In determining that a violation did not occur, the FCAA relied in significant part on the fact that some or all of the relevant website pages had been, and were intended to remain, password protected and encrypted. Along these lines, the FCAA noted in relevant part that “The formation of the company had been undertaken by experienced counsel and by the parties, and they were all fully aware of the securities laws with which they fully intended to comply. If part of the website was not effectively password protected and encrypted, it was unintended.”

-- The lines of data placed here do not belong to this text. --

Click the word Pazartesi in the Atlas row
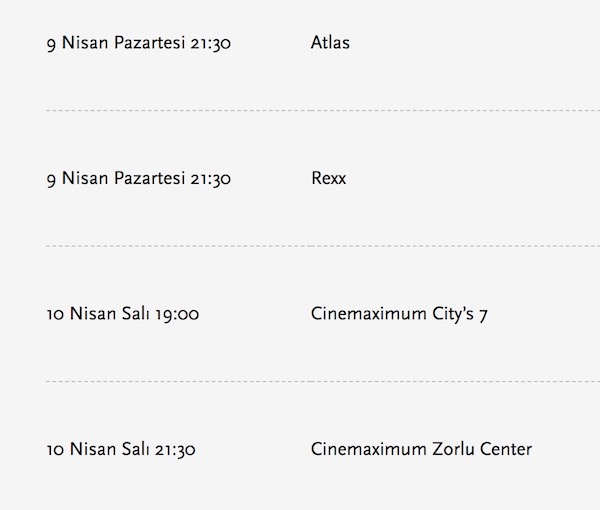 pyautogui.click(x=152, y=43)
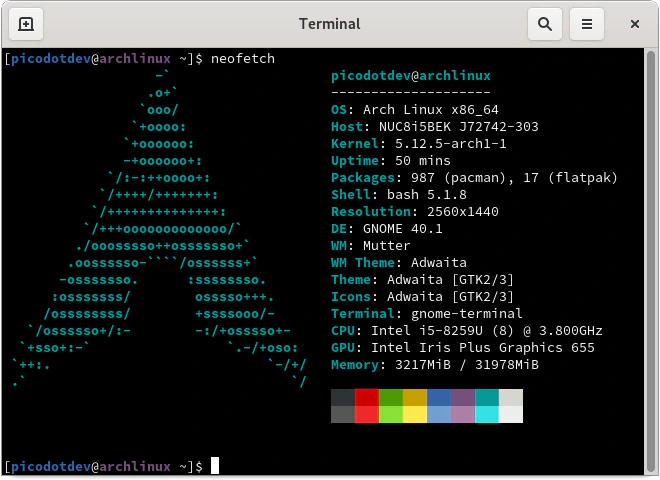
Task: Close the Terminal window
Action: (635, 24)
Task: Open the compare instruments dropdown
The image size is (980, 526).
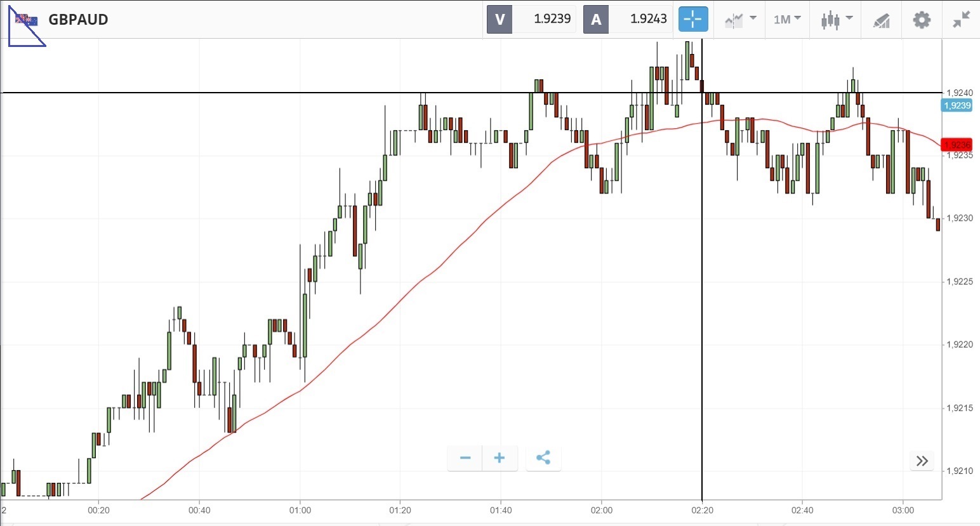Action: tap(740, 19)
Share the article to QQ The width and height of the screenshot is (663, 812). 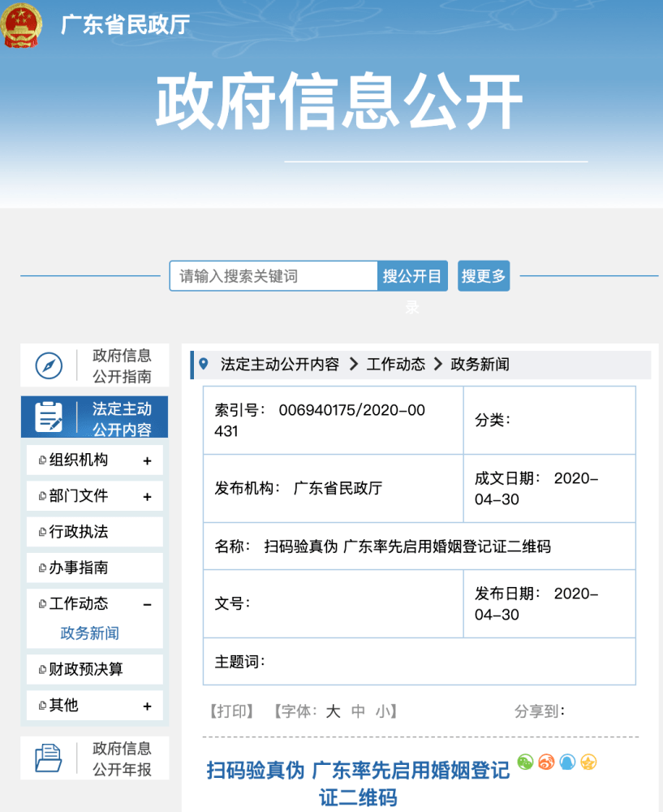tap(566, 762)
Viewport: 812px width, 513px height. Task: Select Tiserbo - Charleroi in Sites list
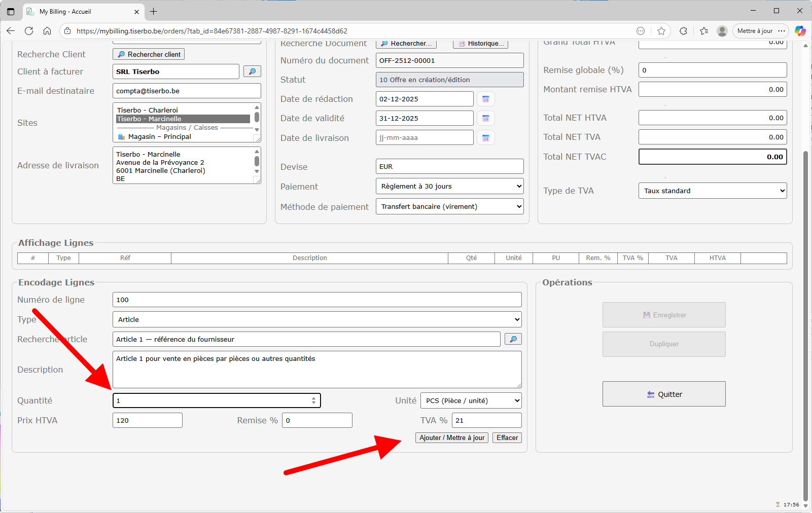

Although this decision was rendered under applicable Canadian law, it provides important lessons for companies seeking to raise capital for Bitcoin-related businesses. Although Bitcoin may not itself be a security, at least for purposes of U.S. law (see Jeffrey E. Alberts and Bertrand Fry, Is Bitcoin a Security?, Boston University School of Law Journal of Science and Technology (Winter 2015)), when a Bitcoin-related company -- even a company focused on mining Bitcoin or holding Bitcoin, whose investors have only an indirect ownership interest in an underlying portfolio of Bitcoin -- offers and sells ownership interests in themselves, they may be considered to be making an offering of securities. Because this can expose them to civil, and possibly criminal, liability for violating securities laws, such companies should engage experienced counsel to make sure that they comply with all applicable regulations.